- Data listing
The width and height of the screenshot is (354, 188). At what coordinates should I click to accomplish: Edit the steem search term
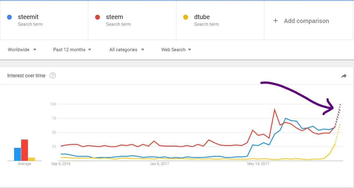(132, 20)
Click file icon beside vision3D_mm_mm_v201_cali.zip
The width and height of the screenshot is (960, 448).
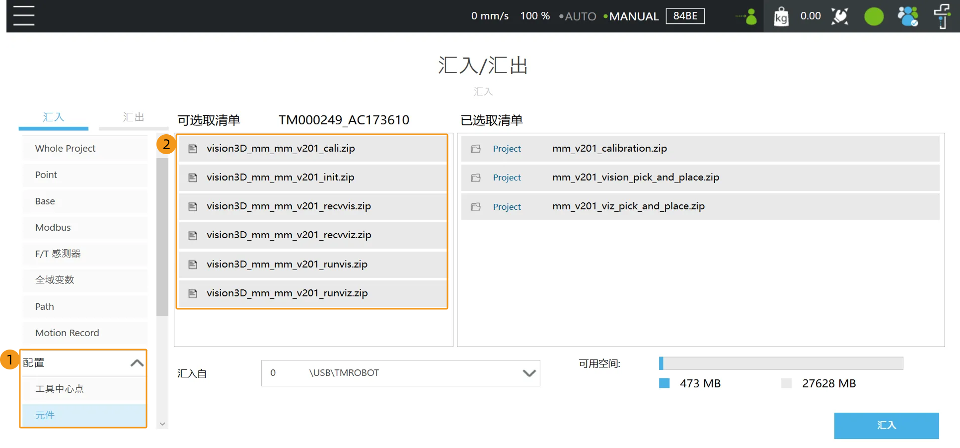[x=193, y=149]
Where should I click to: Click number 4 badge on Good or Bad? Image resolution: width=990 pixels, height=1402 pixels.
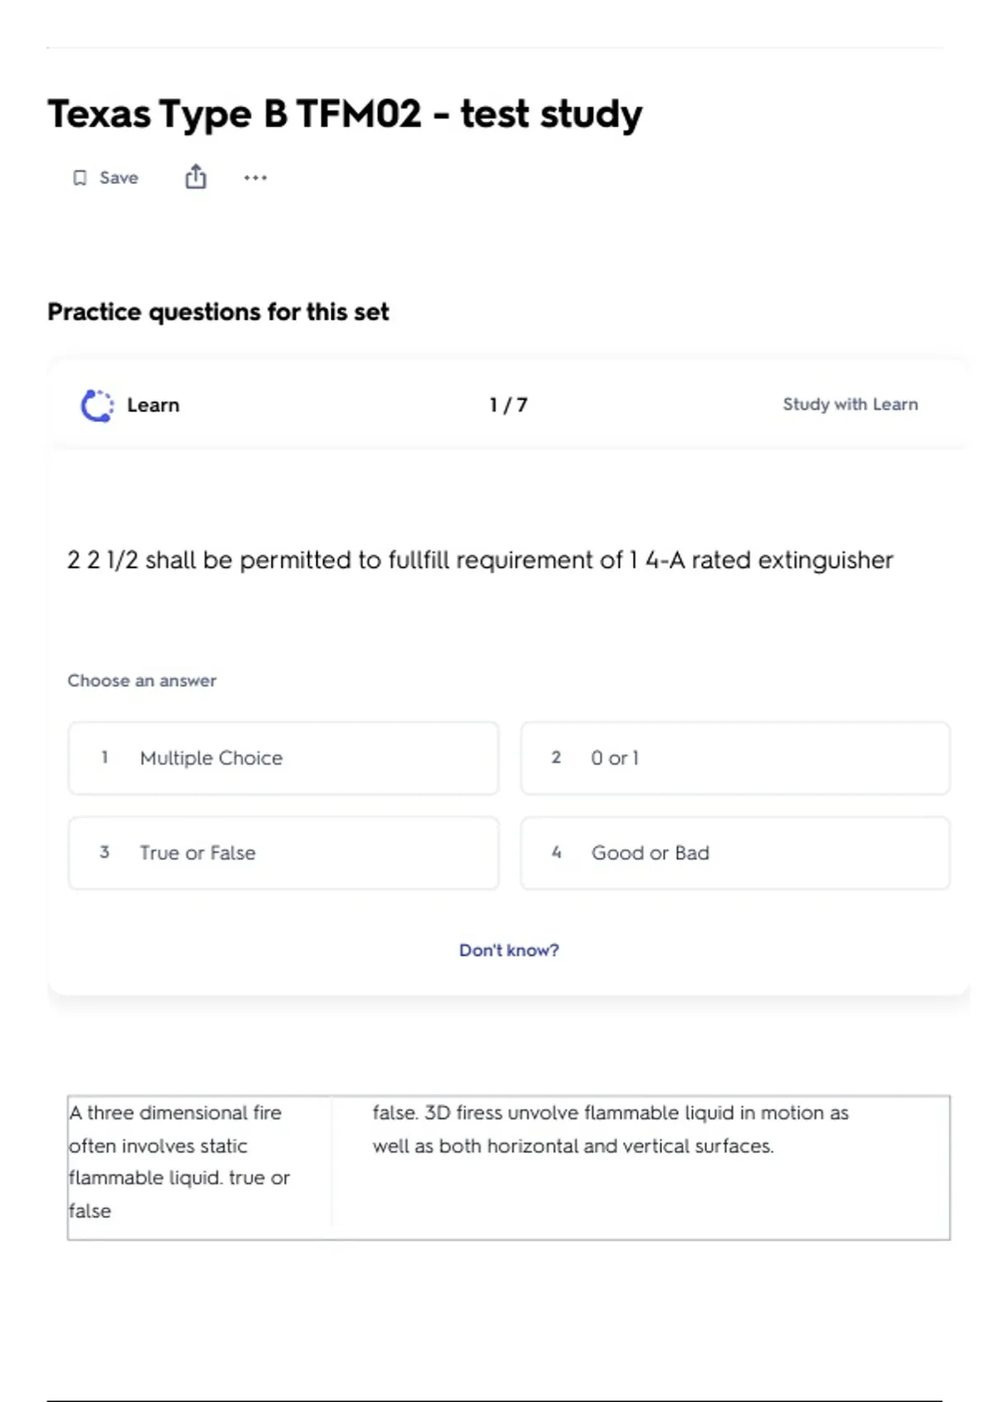(556, 852)
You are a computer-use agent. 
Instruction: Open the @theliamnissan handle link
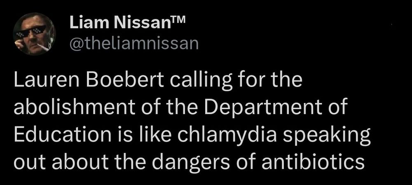pos(134,44)
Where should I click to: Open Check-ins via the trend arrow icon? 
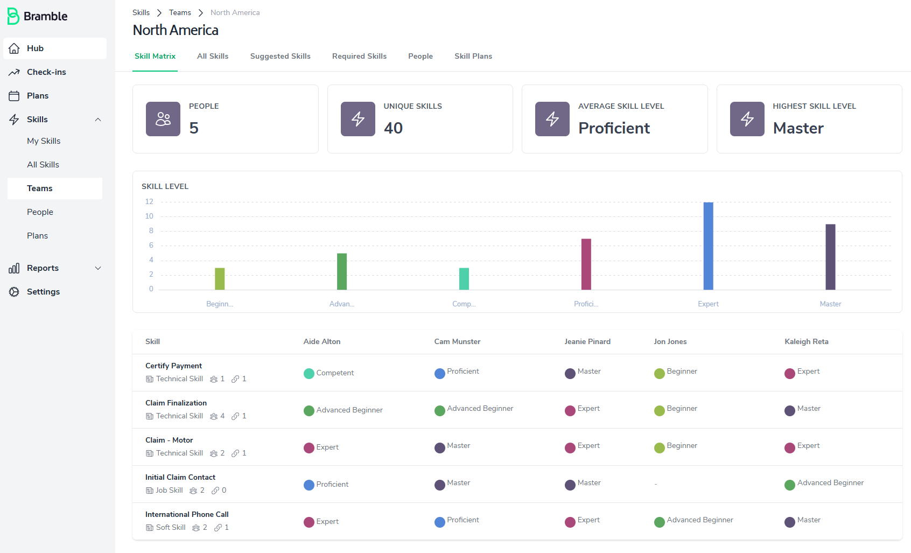(14, 72)
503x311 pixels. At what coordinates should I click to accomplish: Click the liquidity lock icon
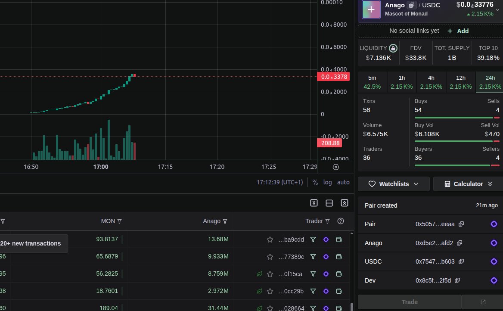pyautogui.click(x=392, y=48)
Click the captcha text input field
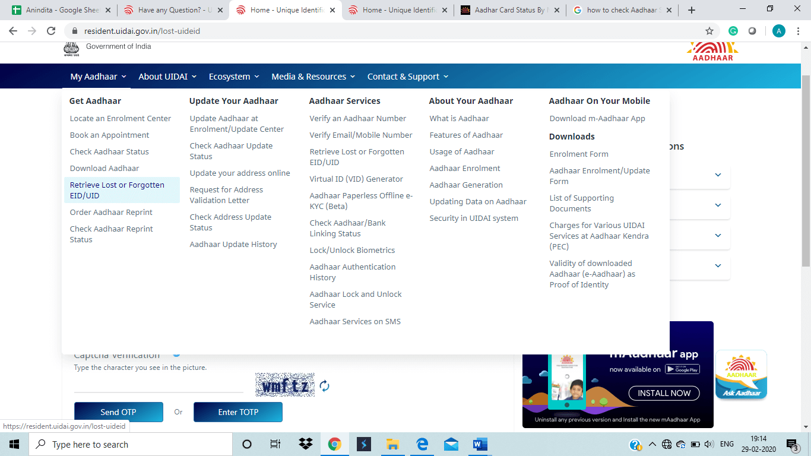 pyautogui.click(x=159, y=384)
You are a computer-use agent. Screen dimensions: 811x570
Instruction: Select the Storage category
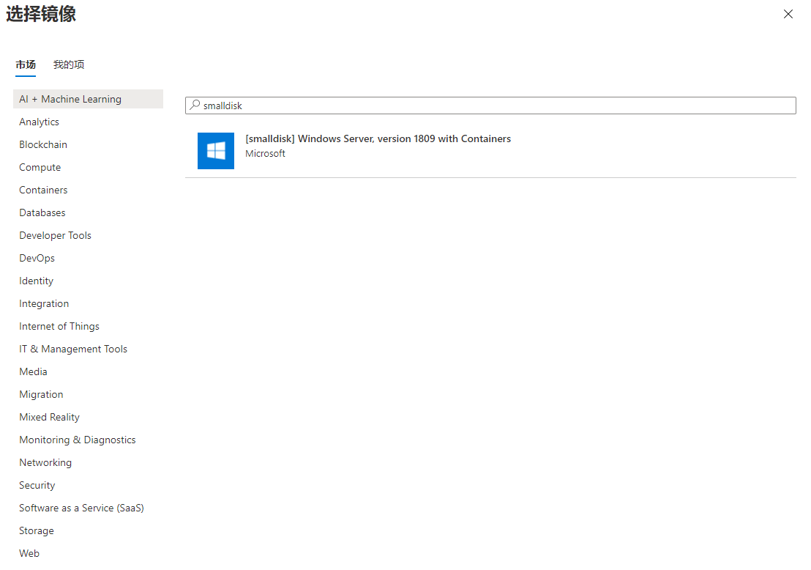pos(37,530)
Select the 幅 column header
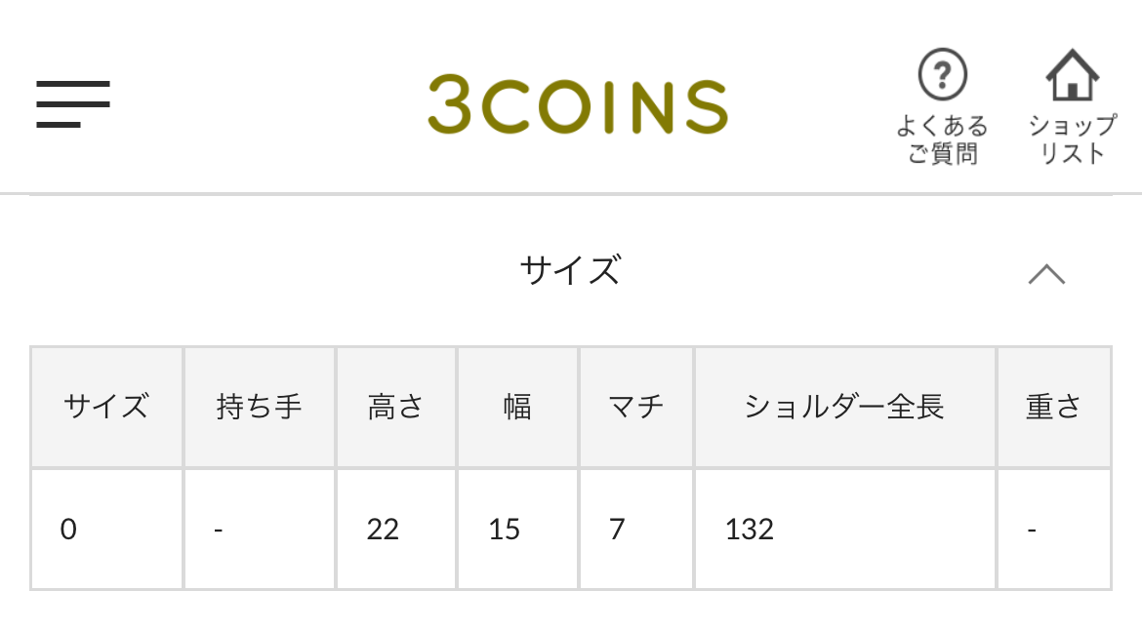This screenshot has width=1142, height=630. (517, 407)
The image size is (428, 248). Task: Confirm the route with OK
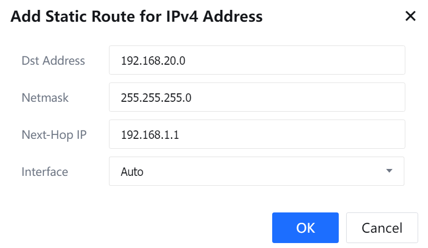[x=305, y=228]
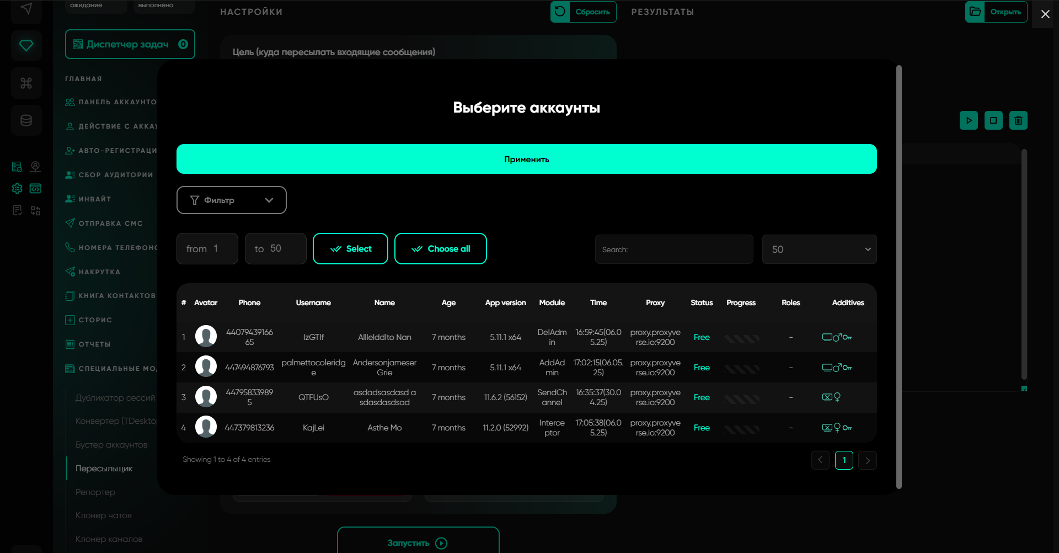1059x553 pixels.
Task: Go to next page arrow in pagination
Action: point(868,460)
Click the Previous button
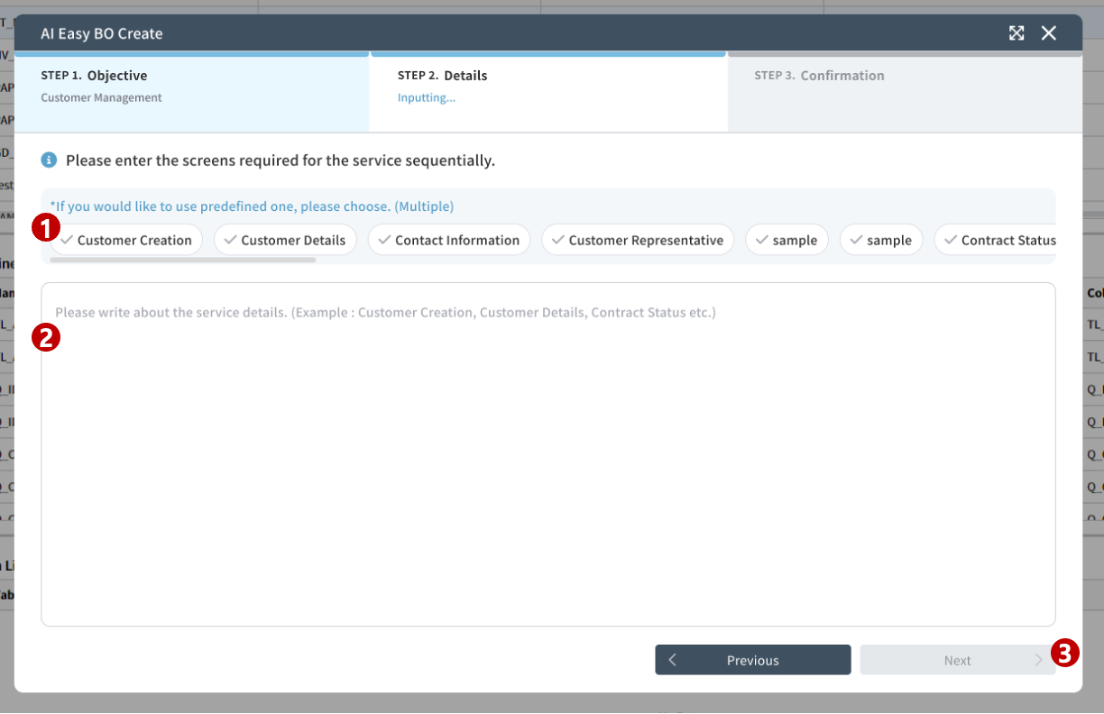 click(x=753, y=660)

- What you are asked to do
Please set down the records exactly, and keep every image out of the copy.

- Exercise solution
The width and height of the screenshot is (354, 188). At what coordinates should I click to accomplish: Edit the steem search term
(132, 20)
Click file icon beside vision3D_mm_mm_v201_cali.zip
The width and height of the screenshot is (960, 448).
[x=193, y=149]
Where should I click to: Click number 4 badge on Good or Bad? Image resolution: width=990 pixels, height=1402 pixels.
(556, 852)
You are a computer-use agent. 
Instruction: Open the @theliamnissan handle link
pos(134,44)
Where should I click to: Open Check-ins via the trend arrow icon? 
(14, 72)
503x311 pixels. At what coordinates should I click to accomplish: Click the liquidity lock icon
pyautogui.click(x=392, y=48)
Click the captcha text input field
 pyautogui.click(x=159, y=384)
You are a computer-use agent. Screen dimensions: 811x570
Instruction: Select the Storage category
pos(37,530)
Select the 幅 column header
This screenshot has width=1142, height=630. (517, 407)
The image size is (428, 248). Task: Confirm the route with OK
[x=305, y=228]
1059x553 pixels.
Task: Go to next page arrow in pagination
Action: point(868,460)
Click the Previous button
 click(x=753, y=660)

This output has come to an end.